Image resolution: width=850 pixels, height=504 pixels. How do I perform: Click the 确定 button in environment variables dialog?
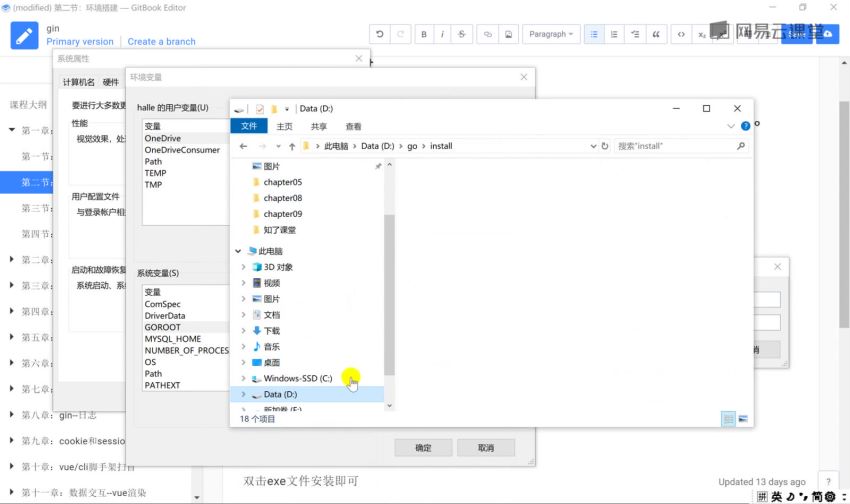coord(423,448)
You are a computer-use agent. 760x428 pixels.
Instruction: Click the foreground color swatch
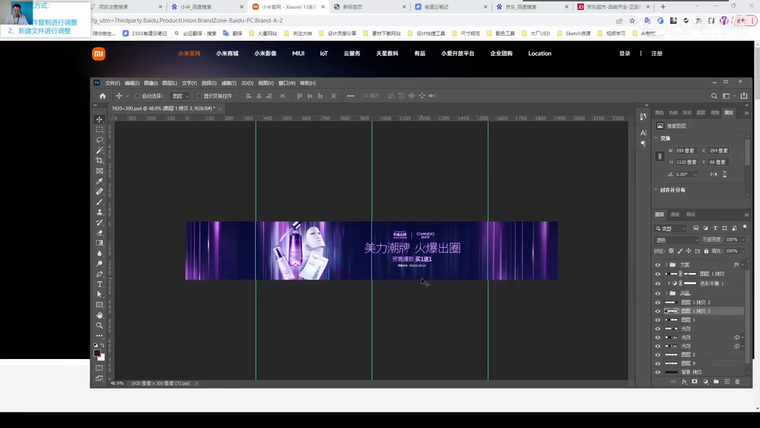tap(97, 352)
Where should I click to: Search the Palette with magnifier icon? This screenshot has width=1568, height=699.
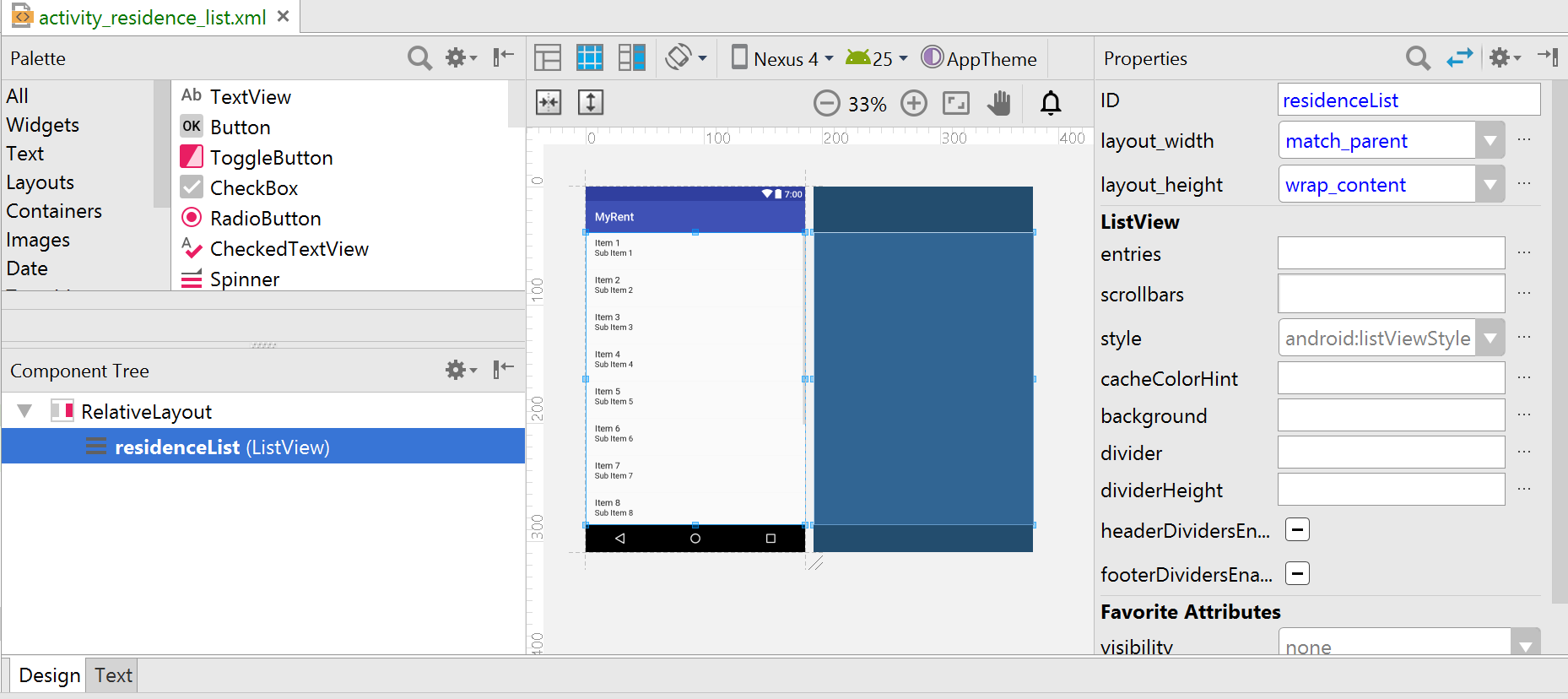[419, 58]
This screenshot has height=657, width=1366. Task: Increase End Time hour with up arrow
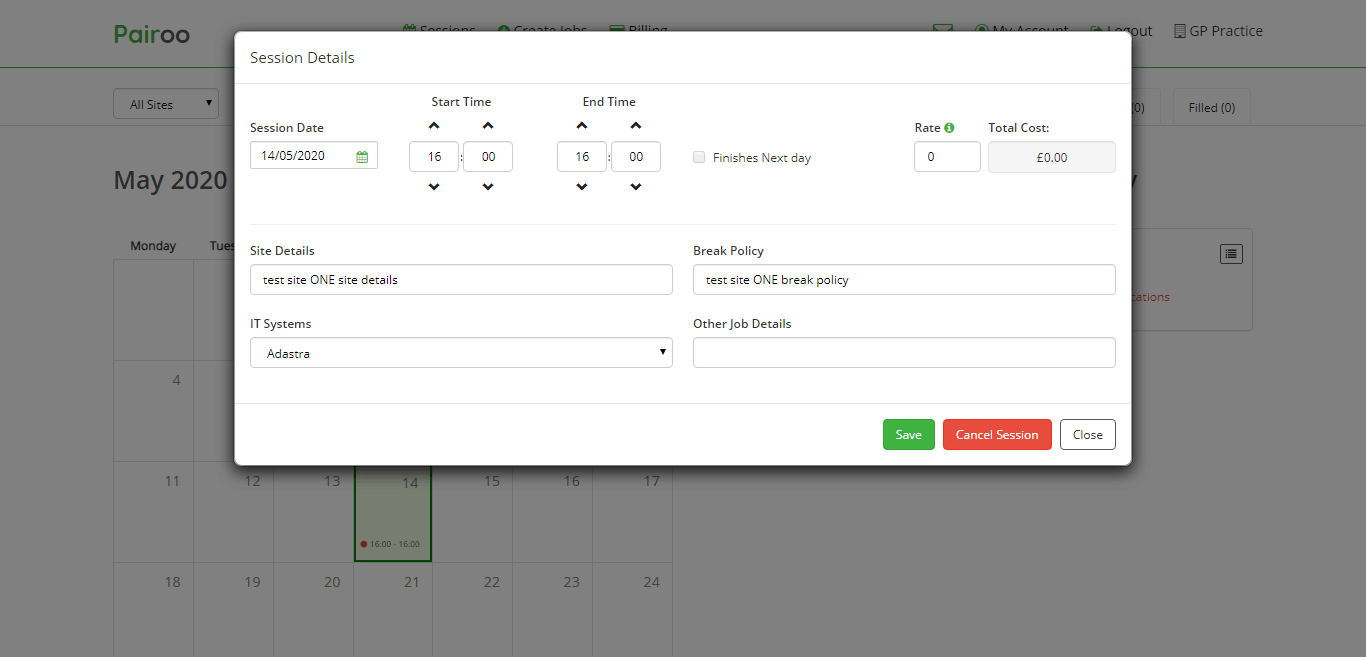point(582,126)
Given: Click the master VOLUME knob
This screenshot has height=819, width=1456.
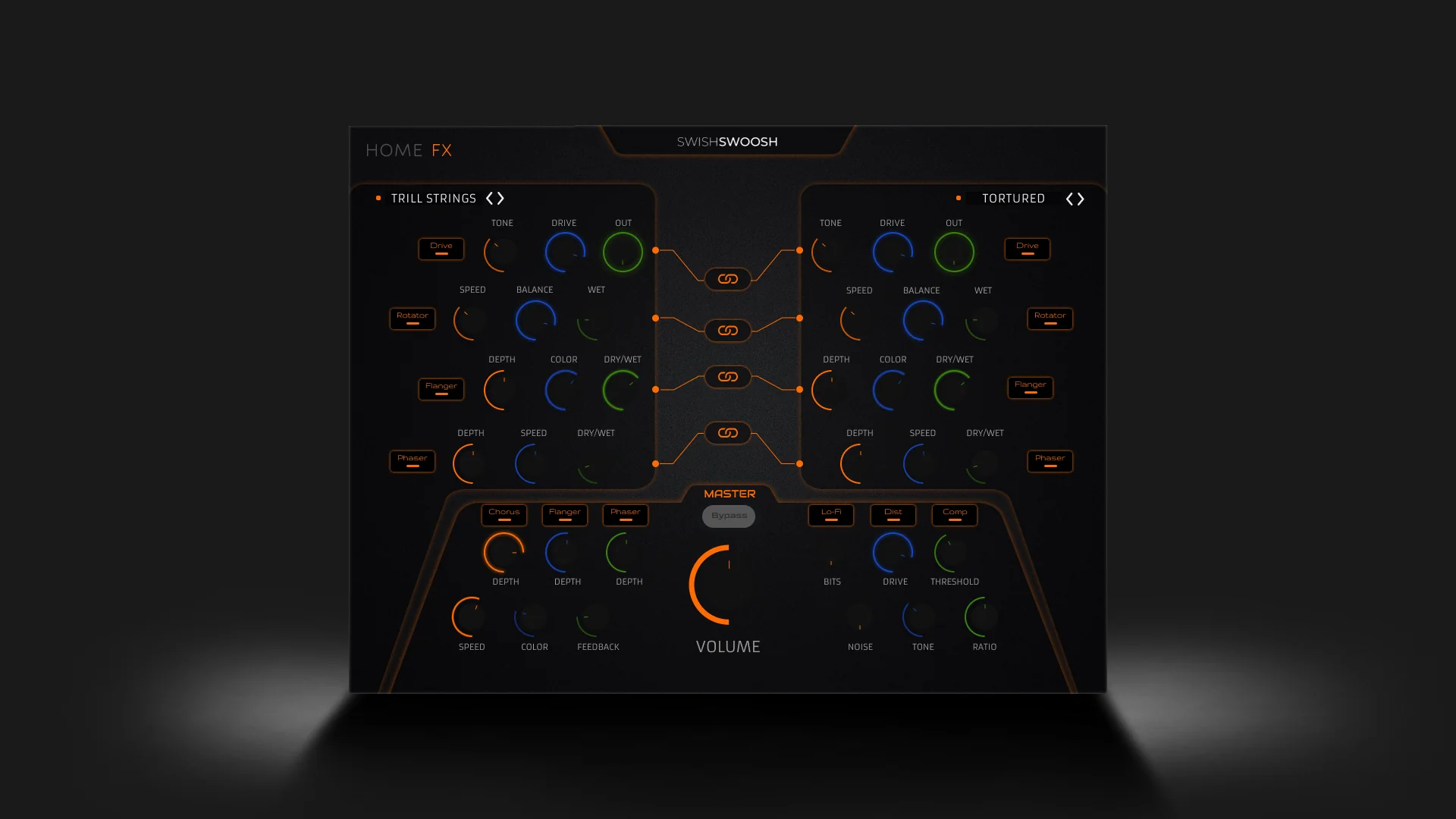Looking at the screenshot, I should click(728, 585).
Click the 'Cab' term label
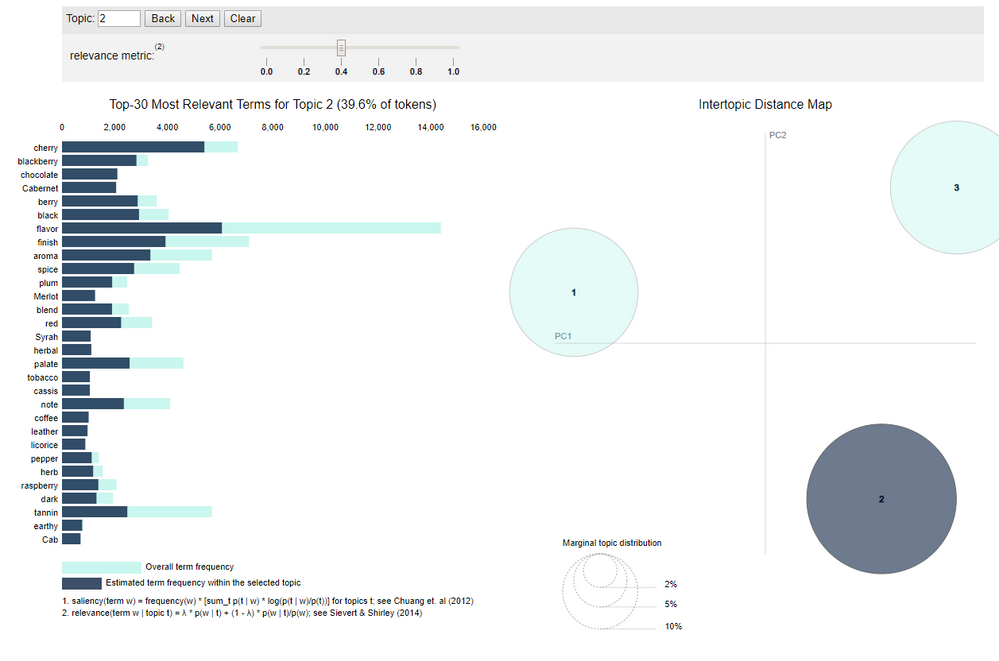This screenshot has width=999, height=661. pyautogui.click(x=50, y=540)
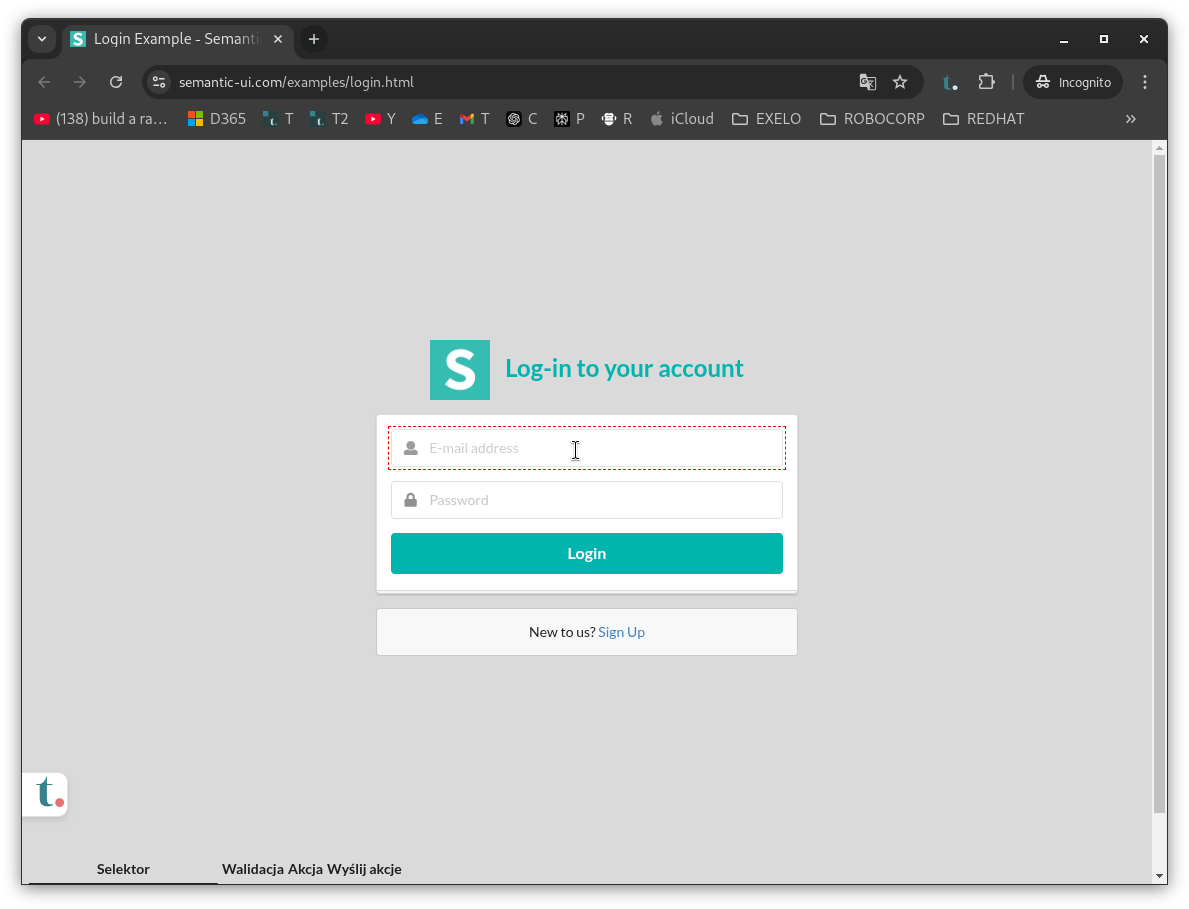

> _Your assignment_: Please set down exactly the lines from the first line of the data above through the line with "Given: Click the master VOLUME knob", both included, leaving out the pictures.

> _Answer section_:
Image resolution: width=850 pixels, height=504 pixels. How do I perform: Click the 确定 button in environment variables dialog?
coord(423,448)
You are a computer-use agent. 760x428 pixels.
Instruction: Click the foreground color swatch
tap(97, 352)
Where should I click to: Search the Palette with magnifier icon? This screenshot has width=1568, height=699.
[419, 58]
This screenshot has height=657, width=1366. Task: Increase End Time hour with up arrow
point(582,126)
Given: Click the master VOLUME knob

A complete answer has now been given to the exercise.